It should be noted that the Newton study, contrary to Clarke’s assertion that higher-quality medical care is a non-factor, goes on to caution that “women in the high incidence area reported higher breast cancer screening rates. Because screening leads to earlier diagnoses, it may contribute to higher reported incidence without indicating a higher incidence of disease.”

Some women in Marin County have expressed frustration with the exclusive focus on demographics.

“It’s easy for them to say ‘demographics,’ but—hello? There hasn’t been enough research yet into what’s in our air and in our soil and in the products we use,” Fern Orenstein, a health education specialist and cancer survivor, told the Reuters news agency. “Maybe what it is isn’t unique to Marin, but it is environmental, and we just have more of it here.”

Overall breast cancer trends

Whether breast cancer is more likely to strike upper middle class professional women or whether the Marin statistics are to be explained by an environmental problem specific to the county or a combination of factors, it is certain that socioeconomic status is linked to the rates at which cancer victims survive the disease.

The 2001-02 report by the American Cancer Society outlines statistically that lack of health insurance and poverty, particularly among black women, are the biggest factors determining breast cancer survival.

A national study published in the October 1 issue of the journal Cancer concluded that older black Medicare breast cancer patients “may receive less aggressive treatment for their breast carcinomas than whites.” Mortality rates among black women have risen as overall breast cancer mortality rates have declined. The report is only one of a few that focused on a large group of black women.

The researchers noted that black women were 36 percent more likely to have their entire breasts removed to treat the cancer, versus breast-conserving surgery, and 50 percent less likely to receive radiation therapy. Lead author Dr. Jeanne Mandelblatt, director of the cancer control program at the Georgetown University Medical Center, stated that while breast conservation surgery and mastectomy have equal survival rates, “omission of radiation can lead to higher local recurrences and more treatment.”

The study found that the distance a black woman lived from a cancer center, the poverty of her neighborhood and the patient’s other illnesses affected whether or not she obtained radiation treatment. Conversely, these factors did not play a role in a white woman’s likelihood of receiving radiation treatment, according to the researchers.

Mandelblatt said that the study focused on Medicare fee-for-service patients, rather than those belonging to the more restrictive, but increasingly more common, Medicare managed care program. She concluded, among other things, that universal health insurance might equalize access to care.

Breast cancer rates across the country have dramatically increased in recent years. A woman’s lifetime risk of contracting the disease now stands at 1-in-8 in the US (Marin County’s risk factor is 1-7). This is three times the 1-in-22 rate of just 50 years ago. According to the Centers for Disease Control and Prevention, it is estimated that 200,000 women will be diagnosed with breast cancer and 40,000 will die of the disease this year alone.

Commenting on the Marin County crisis, Dr. Ana Soto of Tufts Medical School told Reuters: “I believe it is high time to seriously consider environmental chemicals as the most likely cause of this sudden increase in risk.” Soto said that while many breast cancer studies focus on genetics, or on “lifestyle” factors such as reproductive history, alcohol use and exercise, little research is being conducted to assess how environmental toxins may be causing cancer. “The increasing risk of breast cancer and other cancers has paralleled the proliferation of synthetic chemicals since World War II,” said Soto, adding that only 7 percent of the estimated 85,000 synthetic chemicals registered for use in the United States have been subjected to toxicological screening.

+++

» TASK BRIEF: Reproduce word for word the part of the breast cancer excerpt between "The study found" and "to the researchers.", inclusive. The material that comes after this text isn't needed for anything here.

» SOURCE MATERIAL:
+++

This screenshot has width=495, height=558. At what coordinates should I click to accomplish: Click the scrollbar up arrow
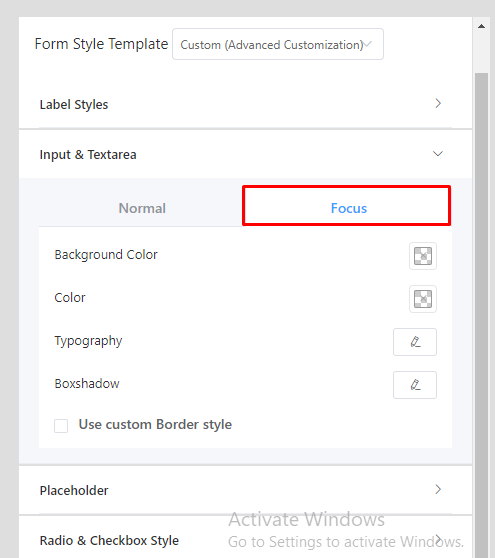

+++

» YOUR RESPONSE:
The study found that the distance a black woman lived from a cancer center, the poverty of her neighborhood and the patient’s other illnesses affected whether or not she obtained radiation treatment. Conversely, these factors did not play a role in a white woman’s likelihood of receiving radiation treatment, according to the researchers.